Trained doctors and other health professionals provide abortions. Providers can have backgrounds in obstetrics, gynecology, family medicine, internal medicine or other fields. In Illinois, advance practice clinicians (including physician assistants and advanced practice nurses) are allowed to provide medication abortion.1 Doctors and health professionals who provide abortions may offer a range of health services in their practice or specialize in abortion provision. Providers choose to perform abortions for many reasons. However, every abortion-seeking patient should expect care without judgment.
With the advancement of technology and the introduction of medication abortion, first trimester abortion care could become more available in the primary care setting.

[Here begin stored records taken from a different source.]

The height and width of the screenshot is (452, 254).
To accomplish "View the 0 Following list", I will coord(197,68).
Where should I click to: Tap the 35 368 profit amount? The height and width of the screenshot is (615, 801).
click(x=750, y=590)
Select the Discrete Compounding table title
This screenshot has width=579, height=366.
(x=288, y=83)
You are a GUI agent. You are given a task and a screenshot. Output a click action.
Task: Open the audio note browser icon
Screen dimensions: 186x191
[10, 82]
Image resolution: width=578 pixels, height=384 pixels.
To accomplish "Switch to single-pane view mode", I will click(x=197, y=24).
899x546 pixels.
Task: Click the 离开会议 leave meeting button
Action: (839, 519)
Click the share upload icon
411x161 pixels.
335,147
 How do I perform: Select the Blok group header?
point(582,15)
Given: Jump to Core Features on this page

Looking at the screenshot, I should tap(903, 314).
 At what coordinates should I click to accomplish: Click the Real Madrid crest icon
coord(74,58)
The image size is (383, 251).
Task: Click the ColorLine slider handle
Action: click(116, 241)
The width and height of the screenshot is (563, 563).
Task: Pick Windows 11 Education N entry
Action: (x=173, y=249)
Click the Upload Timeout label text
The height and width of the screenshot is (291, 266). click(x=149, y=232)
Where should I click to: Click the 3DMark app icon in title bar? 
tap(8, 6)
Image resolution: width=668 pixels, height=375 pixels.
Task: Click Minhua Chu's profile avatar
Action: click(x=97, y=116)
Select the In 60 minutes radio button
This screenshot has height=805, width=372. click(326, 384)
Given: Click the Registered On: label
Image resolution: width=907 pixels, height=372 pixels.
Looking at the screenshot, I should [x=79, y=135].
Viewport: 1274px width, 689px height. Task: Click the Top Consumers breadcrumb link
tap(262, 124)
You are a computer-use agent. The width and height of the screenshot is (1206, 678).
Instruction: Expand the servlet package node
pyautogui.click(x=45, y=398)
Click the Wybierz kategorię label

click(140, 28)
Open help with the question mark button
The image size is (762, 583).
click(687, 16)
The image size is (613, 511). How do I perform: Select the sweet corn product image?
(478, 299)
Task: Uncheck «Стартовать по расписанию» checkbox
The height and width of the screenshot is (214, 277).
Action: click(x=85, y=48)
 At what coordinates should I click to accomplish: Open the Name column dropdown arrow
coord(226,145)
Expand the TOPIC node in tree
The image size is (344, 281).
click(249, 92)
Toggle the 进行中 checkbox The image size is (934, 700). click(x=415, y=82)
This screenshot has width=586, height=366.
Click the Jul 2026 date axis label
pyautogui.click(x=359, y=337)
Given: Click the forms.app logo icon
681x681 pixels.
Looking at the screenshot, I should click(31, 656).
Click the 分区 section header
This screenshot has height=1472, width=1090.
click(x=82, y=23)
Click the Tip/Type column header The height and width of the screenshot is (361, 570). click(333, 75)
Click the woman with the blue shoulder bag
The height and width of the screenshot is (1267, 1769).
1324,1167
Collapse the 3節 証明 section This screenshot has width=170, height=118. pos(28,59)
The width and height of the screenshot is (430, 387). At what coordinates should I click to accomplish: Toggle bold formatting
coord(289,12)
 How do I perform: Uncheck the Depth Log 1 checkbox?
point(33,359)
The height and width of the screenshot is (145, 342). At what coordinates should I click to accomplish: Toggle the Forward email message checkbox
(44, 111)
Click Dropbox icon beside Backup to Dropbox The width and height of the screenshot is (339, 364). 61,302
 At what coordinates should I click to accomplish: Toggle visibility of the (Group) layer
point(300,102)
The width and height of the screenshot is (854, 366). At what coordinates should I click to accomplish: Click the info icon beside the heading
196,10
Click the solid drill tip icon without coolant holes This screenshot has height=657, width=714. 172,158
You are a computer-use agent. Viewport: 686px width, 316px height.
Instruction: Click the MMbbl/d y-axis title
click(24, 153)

One study found that 69% of the Chicago respondents would theoretically choose to receive abortion care at their primary care clinic, with the most commonly cited reasons being greater comfort and the clinic’s knowledge of the patient's medical history. The main reason these respondents would prefer care at an abortion clinic is the possibility of more privacy and anonymity.2 A related study found that 67% of patients at a university-based clinic in Chicago indicated a preference for abortion services from their regular health care provider.3
Abortion providers can be found in free-standing facilities where abortion care is the primary service, family planning clinics like Planned Parenthood, private and public hospital clinics (like the University of Chicago's Ryan Center), and private physician practices. Different settings offer different services and benefits. The best place for a person to seek care will depend on a number of factors including preference for clinic setting, gestational age, insurance options and out of pocket costs, hours of the clinic or office, and logistical concerns such as transportation options and child care needs.
The National Abortion Federation (NAF) is the professional association of abortion providers in North America. NAF sets quality standards for abortion care through evidence-based Clinical Policy Guidelines (CPGs), which were first issued in 1996 and are revised annually. Providers can apply to become Provider Members of NAF. Prior to acceptance and regularly thereafter, NAF's Clinical Services Department conducts Quality Assurance and Improvement (QAI) visits. NAF’s Provider Members adhere to the Clinical Policy Guidelines.
Health and social service providers may benefit from keeping a list of providers available for referring patients. Research has shown that individuals seeking information about abortion from facilities that do not provide them often do not receive referrals even after prompting a staff member to give one.4
Navigating Crisis Pregnancy Centers
“Crisis pregnancy centers” (CPCs) can impact the experience of seeking abortion care. CPCs offer free pregnancy tests, pregnancy and health care information, and sometimes ultrasound imaging; however, they generally do not provide licensed medical care, abortion services, referrals to abortion services, or a full range of contraceptive options.5 They sometimes look like medical clinics or have similar names, but are often established by individuals who oppose abortion. A number of CPCs exist in Illinois and the confusion they can cause by their presence and practice can lead to delays in care for an individual who wants to consider abortion. A 2006 study commissioned by Representative Henry Waxman on federally-funded CPCs found that 87% provided false or misleading information about the health effects of abortion and grossly misrepresented the medical risks of abortion, “telling the callers that having an abortion could increase the risk of breast cancer, result in sterility, and lead to suicide and ‘post-abortion stress disorder’.”6
Navigating Religiously-Affiliated Hospitals & Clinics
Health care professionals can refuse to provide care related to abortion, though health providers still have some duties to provide emergency medical care. The Illinois Health Care Right of Conscience Act states that health professionals and organizations cannot be discriminated against, coerced or punished civilly or criminally if they choose not to offer a health or medical service because of their conscientious convictions.7
At the same time, religiously-affiliated hospitals and clinics can place restrictions on providers, both those educated and employed by the institution. For instance, when following religious directives, Catholic hospitals cannot provide abortion services or counseling, and sometimes cannot even provide referrals. According to a report by MergerWatch and the ACLU, depending on the local bishop, Catholic hospital guidelines can also restrict the provision of emergency contraception for rape victims and reproductive health emergency treatment, such as ectopic pregnancy and miscarriages.8
Health and social service providers counseling individuals seeking abortion and other reproductive health services may want to research clinics and hospitals in their region to better understand which institutions and providers may refuse to provide care.